Is Trap EDM’s New Dubstep?
Remember when The Tyee reported that dubstep is the new heavy metal? Well if dubstep is now heavy metal, then trap is the new dubstep. This summer, it seems like you couldn’t step into a club without hearing it. You also couldn’t listen to a song on YouTube without reading, “Yo, listen to my trap remix of this jam!” in the comments. (Keep dreaming buddy. No one’s going to click on your link.) So what the hell is it?
“The Trap” is slang for a crack den or a place where drugs are sold. Southern ghettos is where trap music originates from and, for some inexplicable reason (osmosis, you think?), it’s a dark and guttural hip hop beat. The sound has been around for a while — listen to any album by your favourite Oscar winners and you’ll hear it. However, the geniuses on North American hip hop message boards want to attribute it to one guy: Lex Luger.

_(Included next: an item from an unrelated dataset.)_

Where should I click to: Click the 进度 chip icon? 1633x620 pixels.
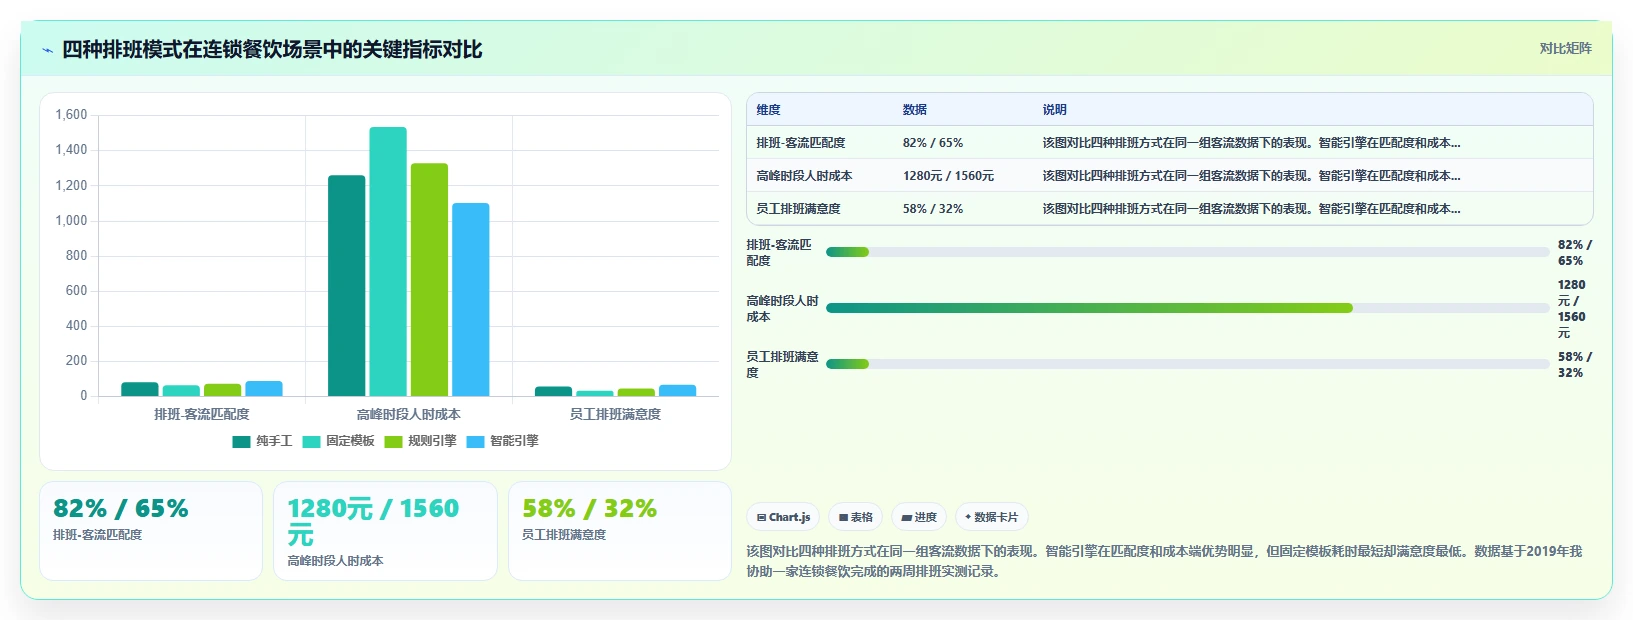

Rather than continue to describe what trap sounds like, you should probably just give a quick listen to the breakout tracks the now 21-year-old Luger produced for Waka Flocka Flame and Rick Ross in 2010. You’ll quickly understand why it’s the perfect beat if you’re looking to rap about popular southern gangster activities like pimping, selling drugs, or drinking lean (One part codeine syrup, one part sprite, serve on ice in a Styrofoam cup with a Jolly Rancher candy to taste, kids!)
After these two tracks blew up, Kanye West and Jay-Z sunk their claws into him. That was followed by the backlash from hip hop aficionados proclaiming Luger a played-out one trick pony. Instead of fading into obscurity, a funny thing happened with trap music. And by “a funny thing,” I mean the same thing that happens whenever anything musically interesting comes out of the worst neighbourhoods in the world: privileged white people take it and make it their own. My God, we’re so bloody lame and predictable.
You can hear trap’s influence with indie darlings like Purity Ring and Salem. But where it’s really spreading is in the EDM scene. Every white kid with a pirated copy of Fruity Abelton XXL and a “mega swag platinum” sample pack from the Piratebay started making trap this summer. Essentially, trap has become rave music for white kids who are into hip hop. Here, have a listen to EDM’s trap anthem “Harlem Shake” by Baauer.
It’s not just zitty bedroom producers who got behind the sound. In fact, some of EDM’s perennial tastemakers have hopped on board as well. There’s Diplo with his remix of Sleigh Bells’ “Demons.” Dillon Francis recently did a trap remix of one of his very own tunes. If you’ve ever wanted to hear a trap remix of Lana Del Rey’s “Video Games,” Flosstradamus have a treat for you! Even the man everyone loves to hate, Skrillex, made a foray into it with his remix of Birdy Nam Nam’s “Goin’ In” and it quickly became the most listened to trap song of the summer. A bit closer to home, Vancouver’s Expendable Youth put together this excellent trap mix that you should probably download and give a good listen to.
Caucasian musicians have always been playing follow the leader with inner city sounds — from baile funk, breakbeats and ghettotech, to more obscure genres like house, techno, and rock ‘n roll. While new dance music genres come and go about as quickly as people can come up with names for them, it appears that trap may have survived a summer of heavy play in the clubs. Unfortunately, for all of us, this means we’ll all be subjected to watching more white people dancing like idiots to it at least until Halloween.